In between a meal of ugali and matumbo (fried intestines), Omondi told me he had witnessed forced slum demolitions over time in Nairobi – in Soweto (next to Spring Valley suburbs), in Kibagare (next to posh Loresho), in Muoroto (that used to be next to Country Bus Station) and in Mathare 4A. However, according to him, “This Kibera one ranks among the most horrendous, perhaps only to be rivalled by the brutal Muoroto slum eviction which took place at 3.00am and which resulted in some people losing their lives. How can a government be so brutal, merciless and conniving against its own people like this? In a post 2010 new constitution?”
“The state had come prepared to mow down the people in case they resisted or became violent,” pointed out Omondi. “But on this day the people did not resist. They watched, dazed, as their structures went down with their earthy belongings, with no time to salvage anything. With a 1000-strong force of regular police, AP, the brutal and inhuman paramilitary GSU (General Service Unit), it was going to be a futile resistance. So the people stood aside, the earthmovers roaring, flattening anything and everything on site, much like a military operation.”
I found Oscar Indula and David Lwili, both in their late-20, seated on a bench and pensively looking over the horizon beyond the site that they had once called home as residents of Kichinjio slum. “The state had come fully armed and it was a stealth operation. They had taken us by surprise, there was no time to mobilise. They came at dawn and many people were just waking up. Confused by the attendant commotion and seeing the encroaching excavators, the people panicked. Then, they became lost and bewildered. But even if we could have mobilised, we would have been completely pulverised. It was a full army battalion, we stood no chance. We were gazing down at a massacre.”
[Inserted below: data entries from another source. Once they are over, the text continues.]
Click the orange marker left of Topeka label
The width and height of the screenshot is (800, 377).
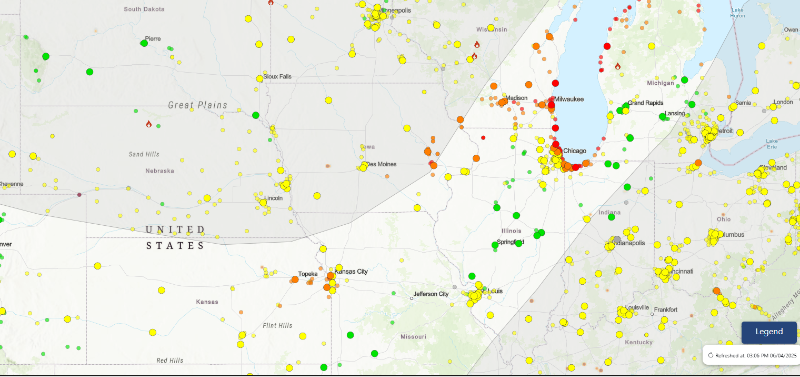point(295,280)
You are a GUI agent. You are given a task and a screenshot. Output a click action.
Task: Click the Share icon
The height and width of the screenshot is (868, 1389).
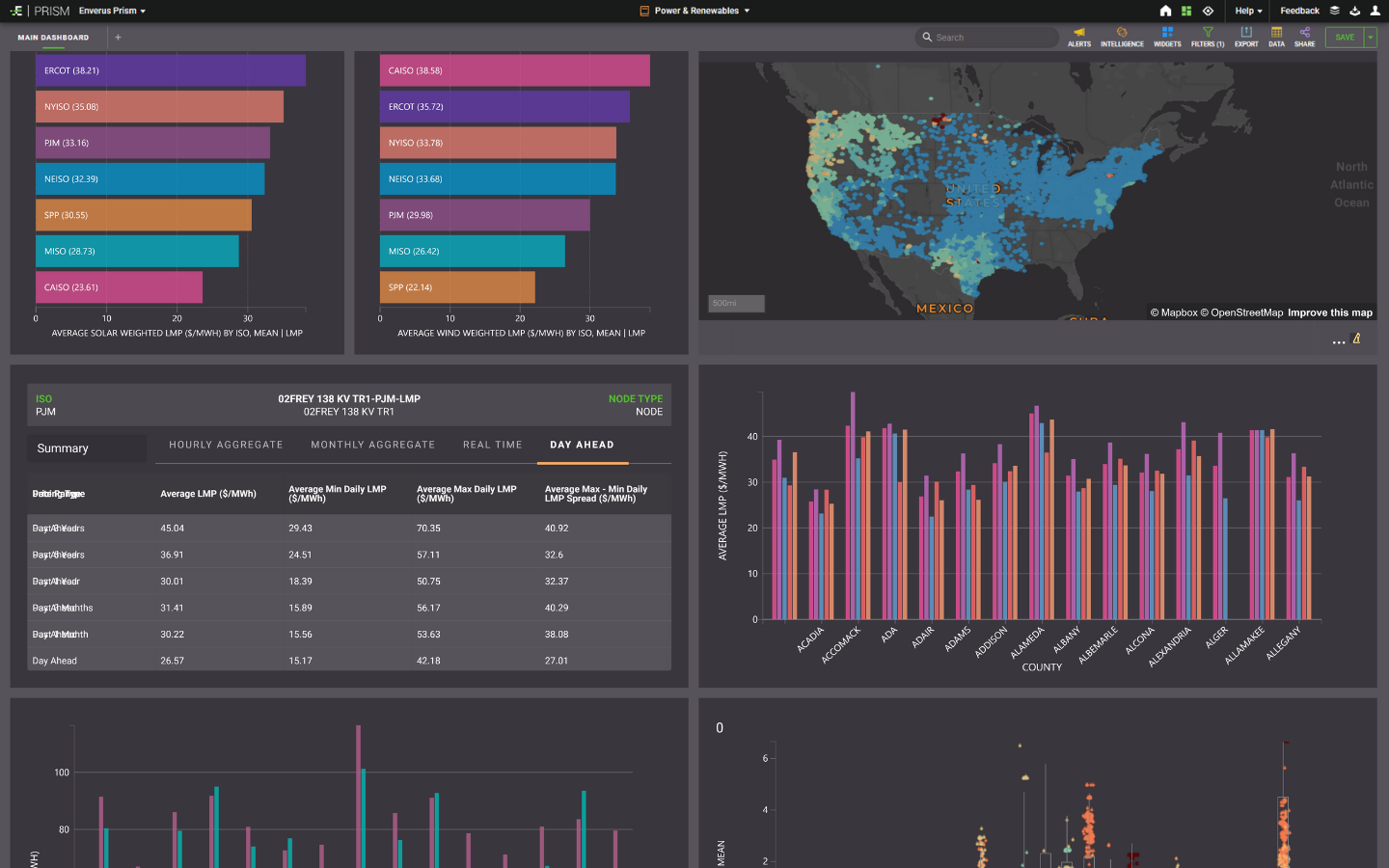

Omondi told me he could only liken the Kibera evictions to the brutal demolitions that had razed down people’s homes and businesses in Zimbabwean cities and towns a dozen years ago. On May 19, 2005, the then Zimbabwe President Robert Mugabe’s ZANU-PF government security forces rolled down on the capital city Harare’s informal settlements and flattened homes and businesses. It was a violent affair, overseen by the police and army, and soon spread to other major cities and towns.
Operation Murambatsvina (Operation Restore Order) was dubbed “Operation Tsunami” because of the speed and ferociousness with which it attacked the settlements. According to the “Report of the Fact-Finding Mission to Zimbabwe to assess the Scope and Impact of Operation Murambatsvina by the UN Special Envoy on Human Settlements Issues in Zimbabwe”, an assessment carried out by Anna Kajumulo Tibaijuka between June 26 and July 8, 2005, about 700,000 people across cities in Zimbabwe lost homes, sources of income and sometimes both.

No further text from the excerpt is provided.